В этот момент я была наиболее близка к тому, чтобы расплакаться. Растерянность сменилась злостью и чем-то еще, что я предпочла бы оставить без названия. Мне хотелось побежать вниз, вцепиться в лицо блондинке, строчившей со скоростью сто строк в минуту, завизжать на Науэля, требуя, чтобы он немедленно увез меня из этого дома.

Секунду я всерьез обдумывала свое намерение, но в итоге дошла до ощущения полнейшей беспомощности. Это нелепо, глупо и унизительно. И будет так логично с его стороны спросить меня: «Да кто ты мне вообще?»

– Вот именно, кто я, – произнесла я вслух с горькой язвительностью. – Никто.

При падении книжка раскрылась, ее страницы смялись, упершись в пол. Мне стало стыдно. Я нахожусь в чужом доме, без разрешения хозяйки и, скорее всего, без ее ведома. Я даже не уверена, что имела право садиться на эту кровать. Эта книга не моя. И не мне ее портить.

Я подняла книжку и раскрыла ее на первой странице, испытывая давно знакомое приглушенное недовольство.

«В день, когда природа создала черты Дамианы, она пребывала в хорошем настроении».

Я не знала, как природа, но подозревала, что моя мать была не в лучшем расположении духа, если в попытке отвлечься начала читать нечто вроде этого. Едва ли она наградила меня таким вычурным имечком из романтических соображений. Скорее всего, просто брякнула первое припомнившееся, когда ее спросили, что записать в метрику.

«Ее широко раскрытые глаза, всегда взирающие на мир с детским изумлением, были такого же насыщенно-синего цвета, как море в солнечный день, а губы ярки, как лепестки пионов. Точеный носик дополнял это прекрасное лицо».

Да уж, без носика она бы выглядела гораздо хуже. Все же довольно печально, что из традиционного набора романтической красотки мне досталось одно только имя. Хотя… «всегда взирающие на мир с детским изумлением»… она что, идиотка? Она живет в глуши. Что так изумляет ее каждый день?

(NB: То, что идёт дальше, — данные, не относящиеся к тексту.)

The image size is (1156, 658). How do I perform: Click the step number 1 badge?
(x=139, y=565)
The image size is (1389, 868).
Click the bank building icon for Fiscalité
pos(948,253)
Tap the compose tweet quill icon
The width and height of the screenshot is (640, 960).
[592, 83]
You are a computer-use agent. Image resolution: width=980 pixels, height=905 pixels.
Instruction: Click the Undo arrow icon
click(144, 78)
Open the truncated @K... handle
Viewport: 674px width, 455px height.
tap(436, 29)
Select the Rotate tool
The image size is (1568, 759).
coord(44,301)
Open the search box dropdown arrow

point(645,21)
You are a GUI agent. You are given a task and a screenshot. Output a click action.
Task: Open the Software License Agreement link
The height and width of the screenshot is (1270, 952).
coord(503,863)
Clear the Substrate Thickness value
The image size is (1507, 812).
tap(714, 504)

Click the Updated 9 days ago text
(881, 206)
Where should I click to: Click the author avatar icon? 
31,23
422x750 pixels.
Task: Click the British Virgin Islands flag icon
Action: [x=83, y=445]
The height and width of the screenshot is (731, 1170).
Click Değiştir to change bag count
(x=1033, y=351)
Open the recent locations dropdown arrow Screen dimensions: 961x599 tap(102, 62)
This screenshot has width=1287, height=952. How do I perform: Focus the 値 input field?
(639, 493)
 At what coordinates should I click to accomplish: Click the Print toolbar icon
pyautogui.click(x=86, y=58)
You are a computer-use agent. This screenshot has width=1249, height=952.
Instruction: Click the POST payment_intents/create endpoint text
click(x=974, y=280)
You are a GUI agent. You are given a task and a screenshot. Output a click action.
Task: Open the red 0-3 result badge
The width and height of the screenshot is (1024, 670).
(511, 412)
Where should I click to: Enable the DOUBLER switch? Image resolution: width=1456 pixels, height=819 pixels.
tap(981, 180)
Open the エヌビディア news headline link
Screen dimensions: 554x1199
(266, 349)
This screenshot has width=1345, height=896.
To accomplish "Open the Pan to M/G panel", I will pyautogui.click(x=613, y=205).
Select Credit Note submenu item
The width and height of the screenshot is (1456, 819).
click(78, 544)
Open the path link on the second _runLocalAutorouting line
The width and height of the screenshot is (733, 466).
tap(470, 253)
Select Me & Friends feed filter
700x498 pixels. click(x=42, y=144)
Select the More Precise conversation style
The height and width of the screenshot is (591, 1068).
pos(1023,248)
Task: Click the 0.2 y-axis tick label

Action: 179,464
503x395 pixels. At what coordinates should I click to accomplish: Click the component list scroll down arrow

Я рассмеялась притворно весело и закрыла уши наушниками. Я представила, как ладони Науэля скользят по обнаженной спине авторши этого чтива, и поспешила прогнать раздражающее видение. Я должна отвлечься. Пусть даже мне поможет в этом дебилка, застревающая в состоянии абсурдного изумления над каждым забором.

Я прочла виртуозный диалог между героиней и ее наставником. В процессе беседы главная героиня безустанно изрыгала цитаты древних философов. В ненавязчивых комментариях автор обращала наше внимание на уникальный ум героини, что привело меня в озлобление и заставило отправиться на поиски карандаша.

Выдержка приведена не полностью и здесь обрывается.